Well, it’s a situation where X1X had significantly more bandwidth, compute, and memory capacity to work with. No additional optimization is needed to drive additional gains.

XSX has both compute and bandwidth advantages, but it could be bottlenecked by the amount of memory capacity available, depending on how the developers want to leverage the space available.

But then I would argue this is the difference between optimizing for 1 platform over the other, games on PS5 are optimized to use the full space available. So more buffers and more loading for PS5; Games optimized for XSX would ideally stick to under 10GB, I’m not necessarily sure if that means longer shaders to reduce the number of buffers, or SFS technologies to ensure you’re only loading textures you really need.

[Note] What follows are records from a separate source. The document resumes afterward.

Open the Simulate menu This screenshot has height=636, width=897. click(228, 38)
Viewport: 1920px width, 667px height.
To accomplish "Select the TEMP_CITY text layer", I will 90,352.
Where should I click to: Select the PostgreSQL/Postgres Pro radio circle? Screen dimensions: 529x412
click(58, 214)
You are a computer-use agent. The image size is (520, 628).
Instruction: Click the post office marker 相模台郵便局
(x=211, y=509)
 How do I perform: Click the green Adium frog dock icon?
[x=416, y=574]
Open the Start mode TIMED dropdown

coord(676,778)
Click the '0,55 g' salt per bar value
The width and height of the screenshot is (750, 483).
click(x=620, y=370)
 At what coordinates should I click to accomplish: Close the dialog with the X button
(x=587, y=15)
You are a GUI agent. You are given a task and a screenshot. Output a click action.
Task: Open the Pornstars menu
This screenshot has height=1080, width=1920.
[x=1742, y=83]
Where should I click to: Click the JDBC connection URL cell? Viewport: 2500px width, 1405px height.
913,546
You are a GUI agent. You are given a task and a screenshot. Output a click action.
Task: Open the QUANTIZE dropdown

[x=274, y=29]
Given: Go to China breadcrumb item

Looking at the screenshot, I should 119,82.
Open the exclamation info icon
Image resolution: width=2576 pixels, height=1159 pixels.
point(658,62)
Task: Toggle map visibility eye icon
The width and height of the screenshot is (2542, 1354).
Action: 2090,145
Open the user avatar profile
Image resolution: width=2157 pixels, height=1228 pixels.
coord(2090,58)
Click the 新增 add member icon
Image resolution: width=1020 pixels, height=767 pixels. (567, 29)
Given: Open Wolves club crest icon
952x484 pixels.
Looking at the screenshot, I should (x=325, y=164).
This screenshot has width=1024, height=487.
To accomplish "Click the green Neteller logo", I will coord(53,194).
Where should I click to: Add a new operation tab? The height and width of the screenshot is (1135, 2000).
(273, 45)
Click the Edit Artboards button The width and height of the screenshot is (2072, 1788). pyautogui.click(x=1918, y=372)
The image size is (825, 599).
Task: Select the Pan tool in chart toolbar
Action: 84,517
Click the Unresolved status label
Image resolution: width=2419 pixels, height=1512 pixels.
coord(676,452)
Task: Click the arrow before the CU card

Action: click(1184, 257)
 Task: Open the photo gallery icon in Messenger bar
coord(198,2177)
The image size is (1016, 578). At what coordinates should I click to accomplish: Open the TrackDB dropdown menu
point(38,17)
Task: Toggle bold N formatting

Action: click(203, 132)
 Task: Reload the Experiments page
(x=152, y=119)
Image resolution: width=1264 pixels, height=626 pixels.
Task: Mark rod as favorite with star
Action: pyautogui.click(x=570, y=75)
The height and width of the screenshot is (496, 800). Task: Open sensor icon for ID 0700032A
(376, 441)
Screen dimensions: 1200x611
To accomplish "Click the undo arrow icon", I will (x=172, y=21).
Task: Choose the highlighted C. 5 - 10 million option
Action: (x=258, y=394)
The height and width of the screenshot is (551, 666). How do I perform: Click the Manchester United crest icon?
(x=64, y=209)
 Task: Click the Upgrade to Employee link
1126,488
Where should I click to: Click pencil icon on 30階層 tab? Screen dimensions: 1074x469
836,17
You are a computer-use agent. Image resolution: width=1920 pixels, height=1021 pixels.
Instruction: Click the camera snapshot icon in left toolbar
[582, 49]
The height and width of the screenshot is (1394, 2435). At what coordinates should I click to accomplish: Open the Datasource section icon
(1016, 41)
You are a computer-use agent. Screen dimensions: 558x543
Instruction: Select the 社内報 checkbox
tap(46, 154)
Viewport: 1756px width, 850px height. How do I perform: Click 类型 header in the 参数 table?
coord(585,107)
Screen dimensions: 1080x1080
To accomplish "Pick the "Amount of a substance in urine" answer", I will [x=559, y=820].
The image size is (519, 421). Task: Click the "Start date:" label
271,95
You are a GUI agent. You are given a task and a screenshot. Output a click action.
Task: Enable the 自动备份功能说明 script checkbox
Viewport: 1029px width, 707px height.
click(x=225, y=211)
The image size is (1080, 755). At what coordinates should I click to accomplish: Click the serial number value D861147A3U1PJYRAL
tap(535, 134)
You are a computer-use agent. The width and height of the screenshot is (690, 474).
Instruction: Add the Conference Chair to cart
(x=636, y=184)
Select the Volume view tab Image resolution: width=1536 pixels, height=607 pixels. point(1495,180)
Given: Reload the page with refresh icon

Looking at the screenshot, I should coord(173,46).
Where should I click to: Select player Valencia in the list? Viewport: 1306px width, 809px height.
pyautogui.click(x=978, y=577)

Their market position determines which way you will build the game. If XSX can achieve parity why push further? The optimization could require something else entirely and the costs could be massive.
 
What's the limiting factor on 'signal noise issues' and how do other setups with higher BW deal with it?
I think this could be in relation to integrity mixed calls from cpu and gpu to various parts of the memory. Cpu would typically be calling the slower pool, GPU the faster. Symmetrical pool of memory would likely be much easier to handle higher speeds.
 
But the quote says it was in relation to unified memory.

"When we talked to the system team there were a lot of issues around the complexity of signal integrity and what-not. As you know, with the Xbox One X, we went with the 384[-bit interface] but at these incredible speeds - 14gbps with the GDDR6 - we've pushed as hard as we could and we felt that 320 was a good compromise in terms of achieving as high performance as we could while at the same time building the system that would actually work"

14gbps GDDR6 introduced signal issues that warranted a more complex memory solution. PS5's GGDR6 is 14gbps - 256 bit bus is what enables this? So above 320, your GDDR6 @ 14gbps is 'unstable'? What do GPUs do about this for higher BW than XBSX?